%%

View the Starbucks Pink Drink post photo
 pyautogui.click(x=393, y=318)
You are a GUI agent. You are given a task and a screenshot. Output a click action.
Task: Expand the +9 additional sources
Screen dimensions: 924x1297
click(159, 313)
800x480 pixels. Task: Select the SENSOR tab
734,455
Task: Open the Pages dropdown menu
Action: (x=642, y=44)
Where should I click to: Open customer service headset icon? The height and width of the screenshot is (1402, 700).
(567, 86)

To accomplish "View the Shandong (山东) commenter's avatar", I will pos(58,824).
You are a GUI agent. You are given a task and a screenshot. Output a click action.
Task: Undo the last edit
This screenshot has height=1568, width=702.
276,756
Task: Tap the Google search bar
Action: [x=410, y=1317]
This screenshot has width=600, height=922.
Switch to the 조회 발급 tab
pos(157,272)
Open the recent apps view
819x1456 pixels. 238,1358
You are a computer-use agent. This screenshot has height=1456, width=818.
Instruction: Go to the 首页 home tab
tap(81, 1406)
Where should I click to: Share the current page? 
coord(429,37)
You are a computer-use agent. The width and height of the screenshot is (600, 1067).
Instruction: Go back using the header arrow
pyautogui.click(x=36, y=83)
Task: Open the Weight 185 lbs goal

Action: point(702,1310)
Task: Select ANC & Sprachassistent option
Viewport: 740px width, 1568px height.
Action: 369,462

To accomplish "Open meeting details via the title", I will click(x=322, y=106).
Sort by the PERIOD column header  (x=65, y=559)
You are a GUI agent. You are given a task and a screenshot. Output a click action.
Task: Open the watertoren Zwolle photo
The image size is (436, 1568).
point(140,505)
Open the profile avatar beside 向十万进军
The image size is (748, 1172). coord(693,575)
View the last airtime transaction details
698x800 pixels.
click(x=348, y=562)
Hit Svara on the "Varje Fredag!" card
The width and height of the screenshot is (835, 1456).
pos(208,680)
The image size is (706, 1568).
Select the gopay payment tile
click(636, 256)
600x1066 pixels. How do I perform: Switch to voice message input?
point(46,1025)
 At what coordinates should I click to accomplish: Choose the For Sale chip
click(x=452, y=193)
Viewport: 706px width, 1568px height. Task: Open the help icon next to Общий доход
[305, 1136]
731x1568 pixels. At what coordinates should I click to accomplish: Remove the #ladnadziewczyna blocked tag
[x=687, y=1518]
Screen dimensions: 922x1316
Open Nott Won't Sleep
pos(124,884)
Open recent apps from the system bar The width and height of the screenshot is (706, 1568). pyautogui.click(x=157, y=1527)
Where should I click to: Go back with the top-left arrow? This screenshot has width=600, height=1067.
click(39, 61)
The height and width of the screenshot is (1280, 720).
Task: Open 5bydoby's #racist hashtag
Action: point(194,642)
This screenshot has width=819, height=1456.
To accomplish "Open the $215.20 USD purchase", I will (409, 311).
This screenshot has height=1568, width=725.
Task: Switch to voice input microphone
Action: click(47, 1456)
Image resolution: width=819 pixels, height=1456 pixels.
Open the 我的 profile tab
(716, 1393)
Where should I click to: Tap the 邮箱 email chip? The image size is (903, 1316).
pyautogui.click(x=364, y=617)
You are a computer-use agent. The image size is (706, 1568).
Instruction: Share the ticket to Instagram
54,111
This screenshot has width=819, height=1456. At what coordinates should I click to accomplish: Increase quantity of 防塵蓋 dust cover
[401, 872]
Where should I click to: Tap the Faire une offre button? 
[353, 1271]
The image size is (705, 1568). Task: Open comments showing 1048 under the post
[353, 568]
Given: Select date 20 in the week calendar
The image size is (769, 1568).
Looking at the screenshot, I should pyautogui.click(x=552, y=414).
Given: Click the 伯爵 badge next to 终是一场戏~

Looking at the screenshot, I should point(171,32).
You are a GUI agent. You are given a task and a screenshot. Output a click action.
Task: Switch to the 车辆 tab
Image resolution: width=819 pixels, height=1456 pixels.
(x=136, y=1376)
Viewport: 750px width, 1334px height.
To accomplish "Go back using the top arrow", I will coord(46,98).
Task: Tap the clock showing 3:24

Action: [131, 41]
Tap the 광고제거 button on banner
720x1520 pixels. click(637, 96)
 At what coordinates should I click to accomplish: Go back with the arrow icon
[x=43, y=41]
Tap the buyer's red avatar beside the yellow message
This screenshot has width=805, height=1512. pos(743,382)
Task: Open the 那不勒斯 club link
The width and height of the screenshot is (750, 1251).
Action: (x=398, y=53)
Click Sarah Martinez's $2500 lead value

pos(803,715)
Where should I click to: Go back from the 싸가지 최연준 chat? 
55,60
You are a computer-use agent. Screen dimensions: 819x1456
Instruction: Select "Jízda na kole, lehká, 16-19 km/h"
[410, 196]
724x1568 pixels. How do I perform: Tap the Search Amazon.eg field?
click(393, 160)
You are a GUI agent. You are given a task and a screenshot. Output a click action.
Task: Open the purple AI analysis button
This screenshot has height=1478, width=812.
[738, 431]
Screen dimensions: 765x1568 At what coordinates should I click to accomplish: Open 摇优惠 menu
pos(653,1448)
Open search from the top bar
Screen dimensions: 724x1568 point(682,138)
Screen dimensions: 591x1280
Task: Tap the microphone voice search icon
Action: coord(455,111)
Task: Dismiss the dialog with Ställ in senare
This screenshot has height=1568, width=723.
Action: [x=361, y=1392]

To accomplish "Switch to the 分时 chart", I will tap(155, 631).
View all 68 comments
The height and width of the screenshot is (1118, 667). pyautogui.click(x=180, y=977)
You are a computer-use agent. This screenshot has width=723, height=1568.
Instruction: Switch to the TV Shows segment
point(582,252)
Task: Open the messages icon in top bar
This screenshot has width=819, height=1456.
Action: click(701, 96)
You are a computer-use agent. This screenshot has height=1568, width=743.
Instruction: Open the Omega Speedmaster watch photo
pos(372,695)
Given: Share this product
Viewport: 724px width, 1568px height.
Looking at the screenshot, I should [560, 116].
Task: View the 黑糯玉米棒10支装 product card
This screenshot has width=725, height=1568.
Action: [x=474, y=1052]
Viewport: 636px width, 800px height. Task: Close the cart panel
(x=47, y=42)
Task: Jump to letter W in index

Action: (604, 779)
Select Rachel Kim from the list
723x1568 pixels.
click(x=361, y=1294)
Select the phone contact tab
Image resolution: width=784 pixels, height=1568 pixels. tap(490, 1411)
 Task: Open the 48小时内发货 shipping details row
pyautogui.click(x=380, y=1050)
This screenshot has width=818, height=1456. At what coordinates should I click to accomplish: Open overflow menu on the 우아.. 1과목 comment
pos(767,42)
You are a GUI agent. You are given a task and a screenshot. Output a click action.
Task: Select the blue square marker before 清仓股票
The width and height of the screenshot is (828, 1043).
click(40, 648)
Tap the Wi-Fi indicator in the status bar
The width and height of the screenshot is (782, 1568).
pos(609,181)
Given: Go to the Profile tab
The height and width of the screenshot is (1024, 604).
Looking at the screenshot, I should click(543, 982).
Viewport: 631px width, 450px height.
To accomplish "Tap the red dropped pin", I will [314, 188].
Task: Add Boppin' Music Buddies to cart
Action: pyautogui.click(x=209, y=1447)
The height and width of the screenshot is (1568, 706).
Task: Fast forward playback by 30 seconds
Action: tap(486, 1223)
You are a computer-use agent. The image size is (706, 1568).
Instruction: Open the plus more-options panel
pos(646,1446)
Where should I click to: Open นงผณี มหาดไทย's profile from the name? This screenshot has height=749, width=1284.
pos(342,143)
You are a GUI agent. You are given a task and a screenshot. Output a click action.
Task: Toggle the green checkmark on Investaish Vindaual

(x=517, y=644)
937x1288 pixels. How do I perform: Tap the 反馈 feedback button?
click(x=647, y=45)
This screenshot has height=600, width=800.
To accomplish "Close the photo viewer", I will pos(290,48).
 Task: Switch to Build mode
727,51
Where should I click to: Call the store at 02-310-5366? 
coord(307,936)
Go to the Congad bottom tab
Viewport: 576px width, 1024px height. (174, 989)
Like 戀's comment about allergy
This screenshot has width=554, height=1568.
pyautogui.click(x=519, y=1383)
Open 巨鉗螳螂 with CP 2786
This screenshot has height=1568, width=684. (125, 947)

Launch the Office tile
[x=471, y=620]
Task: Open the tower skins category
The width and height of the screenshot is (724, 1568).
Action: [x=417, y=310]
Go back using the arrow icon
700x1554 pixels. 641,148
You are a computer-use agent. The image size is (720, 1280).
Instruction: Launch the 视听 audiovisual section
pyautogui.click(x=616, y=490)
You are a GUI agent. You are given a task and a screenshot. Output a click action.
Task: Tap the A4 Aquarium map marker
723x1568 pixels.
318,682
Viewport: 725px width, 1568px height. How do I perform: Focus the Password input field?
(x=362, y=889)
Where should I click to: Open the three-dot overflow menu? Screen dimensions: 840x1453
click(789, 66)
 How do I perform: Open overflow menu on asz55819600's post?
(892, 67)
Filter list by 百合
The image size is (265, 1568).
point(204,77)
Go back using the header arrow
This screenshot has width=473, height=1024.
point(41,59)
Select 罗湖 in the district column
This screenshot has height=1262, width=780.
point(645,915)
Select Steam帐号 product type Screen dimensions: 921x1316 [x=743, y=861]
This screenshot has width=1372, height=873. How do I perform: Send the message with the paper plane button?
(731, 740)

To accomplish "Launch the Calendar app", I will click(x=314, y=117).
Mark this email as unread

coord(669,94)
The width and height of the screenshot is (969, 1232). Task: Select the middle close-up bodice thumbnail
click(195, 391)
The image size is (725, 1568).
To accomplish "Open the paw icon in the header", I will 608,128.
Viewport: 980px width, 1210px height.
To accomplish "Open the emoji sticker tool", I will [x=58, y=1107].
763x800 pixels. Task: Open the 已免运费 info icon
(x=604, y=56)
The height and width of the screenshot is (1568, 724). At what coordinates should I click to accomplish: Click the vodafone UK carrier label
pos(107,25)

%%

▶ **Exercise task**:
Rewrite the records from the line containing "800x480 pixels. Task: Select the SENSOR tab" through the line containing "coord(429,37)", replacing "Where should I click to" with "Where do I click to" and leaving everything else unchanged. Output only those lines.

▶ **Task output**:
800x480 pixels. Task: Select the SENSOR tab
734,455
Task: Open the Pages dropdown menu
Action: (x=642, y=44)
Where do I click to: Open customer service headset icon? The height and width of the screenshot is (1402, 700).
(567, 86)

To accomplish "View the Shandong (山东) commenter's avatar", I will pos(58,824).
You are a GUI agent. You are given a task and a screenshot. Output a click action.
Task: Undo the last edit
This screenshot has height=1568, width=702.
276,756
Task: Tap the Google search bar
Action: [x=410, y=1317]
This screenshot has width=600, height=922.
Switch to the 조회 발급 tab
pos(157,272)
Open the recent apps view
819x1456 pixels. 238,1358
You are a computer-use agent. This screenshot has height=1456, width=818.
Instruction: Go to the 首页 home tab
tap(81, 1406)
Where do I click to: Share the current page? 
coord(429,37)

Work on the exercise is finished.